▸ DIRECTIONS
Show each line of the records in which the word "computer" occurs.

-------- AVAILABLE DATA --------

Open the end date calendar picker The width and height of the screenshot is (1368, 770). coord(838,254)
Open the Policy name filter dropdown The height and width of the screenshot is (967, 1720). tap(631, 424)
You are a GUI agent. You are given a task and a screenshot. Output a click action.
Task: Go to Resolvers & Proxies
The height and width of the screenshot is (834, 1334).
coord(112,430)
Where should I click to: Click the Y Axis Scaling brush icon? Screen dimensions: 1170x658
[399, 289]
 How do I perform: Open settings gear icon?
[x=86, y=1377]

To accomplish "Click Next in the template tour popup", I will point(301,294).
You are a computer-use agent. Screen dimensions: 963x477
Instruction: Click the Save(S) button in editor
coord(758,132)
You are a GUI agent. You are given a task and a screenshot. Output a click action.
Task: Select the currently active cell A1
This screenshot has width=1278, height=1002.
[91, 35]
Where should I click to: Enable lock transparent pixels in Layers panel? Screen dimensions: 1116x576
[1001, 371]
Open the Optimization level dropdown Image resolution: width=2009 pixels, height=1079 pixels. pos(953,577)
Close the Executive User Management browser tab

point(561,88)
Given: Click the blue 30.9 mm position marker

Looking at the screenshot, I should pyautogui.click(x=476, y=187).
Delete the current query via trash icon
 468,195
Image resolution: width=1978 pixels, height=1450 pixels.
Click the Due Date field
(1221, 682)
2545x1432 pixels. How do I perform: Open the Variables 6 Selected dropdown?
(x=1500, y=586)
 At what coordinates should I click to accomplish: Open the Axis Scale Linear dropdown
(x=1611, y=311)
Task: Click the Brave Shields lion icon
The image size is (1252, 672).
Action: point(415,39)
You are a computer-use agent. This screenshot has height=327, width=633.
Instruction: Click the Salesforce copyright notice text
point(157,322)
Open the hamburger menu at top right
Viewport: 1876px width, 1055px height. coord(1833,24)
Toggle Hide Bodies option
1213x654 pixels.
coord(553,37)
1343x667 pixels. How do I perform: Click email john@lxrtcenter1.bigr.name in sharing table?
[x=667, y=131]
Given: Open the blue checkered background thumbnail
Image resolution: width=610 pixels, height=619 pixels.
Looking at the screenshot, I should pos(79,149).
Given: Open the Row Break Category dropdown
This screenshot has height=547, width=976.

--------

▸ EXERCISE OUTPUT
You are a computer-use agent. Screen dimensions: 963x477
You are a computer-use agent. This screenshot has height=327, width=633.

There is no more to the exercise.